Maximal Plurisubharmonic Functions and Fujii-Seo Determinants in Hilbert spaces

TL;DR

This paper introduces a basis-independent determinant density for plurisubharmonic functions in infinite-dimensional Hilbert spaces, linking it to the Levi form's spectral properties and maximality criteria.

Contribution

It develops a novel determinant density based on Fujii--Seo determinants, providing a basis-independent characterization of Levi form degeneracy in infinite dimensions.

Findings

The Fujii--Seo determinant density equals the infimum of the Levi form spectrum.

Maximal plurisubharmonic functions have zero determinant density.

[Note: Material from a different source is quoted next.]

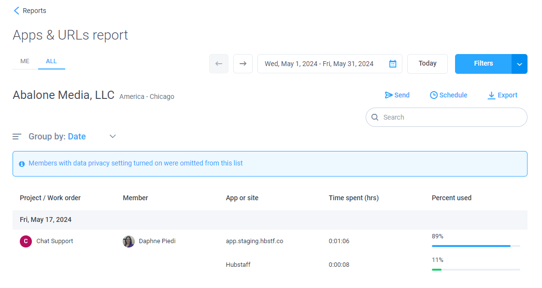Switch to the ME tab

(25, 61)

Comparison principles are established under ellipticity bounds.

Abstract

Let $H$ be a complex Hilbert space and let $\Omega\subset H$ be a domain. In infinite dimensions, there is no canonical complex Monge--Amp\`ere operator and no basis-free determinant of the Levi form. Hence, a determinant-type characterization of maximal plurisubharmonic functions is not immediate. We propose to use the normalized determinants of Fujii and Seo: for a bounded strictly positive operator $A$ and a unit vector $x\in H$, we set $\Delta_x(A):=\exp\bigl(\langle (\log A)x,x\rangle\bigr)$, and we extend this naturally to non-invertible positive operators. We show that, for strictly positive operators, inequalities for $\Delta_x$ precisely describe the chaotic order $\log A\ge \log B$, and we combine this observation with Kantorovich--Specht type bounds for positive operators. For $u\in \mathcal{PSH}(\Omega)\cap C^2(\Omega)$ we define the \emph{Fujii--Seo determinant density} \[ \operatorname{FSD}(u)(a):=\inf_{\|x\|=1}\Delta_x\!\bigl(D'D''u(a)\bigr),\qquad a\in\Omega, \] and identify it with the lower spectral endpoint $\inf\sigma(D'D''u(a))$. Thus, $\operatorname{FSD}(u)$ is precisely the infimum of the spectrum of the Levi form, and its vanishing gives a basis-independent criterion for pointwise degeneracy of the Levi form. We prove that maximality implies $\operatorname{FSD}(u)\equiv 0$, give sufficient global degeneracy criteria for maximality, and establish several comparison principles for $C^2$ plurisubharmonic functions, including results under uniform ellipticity bounds on the Levi form.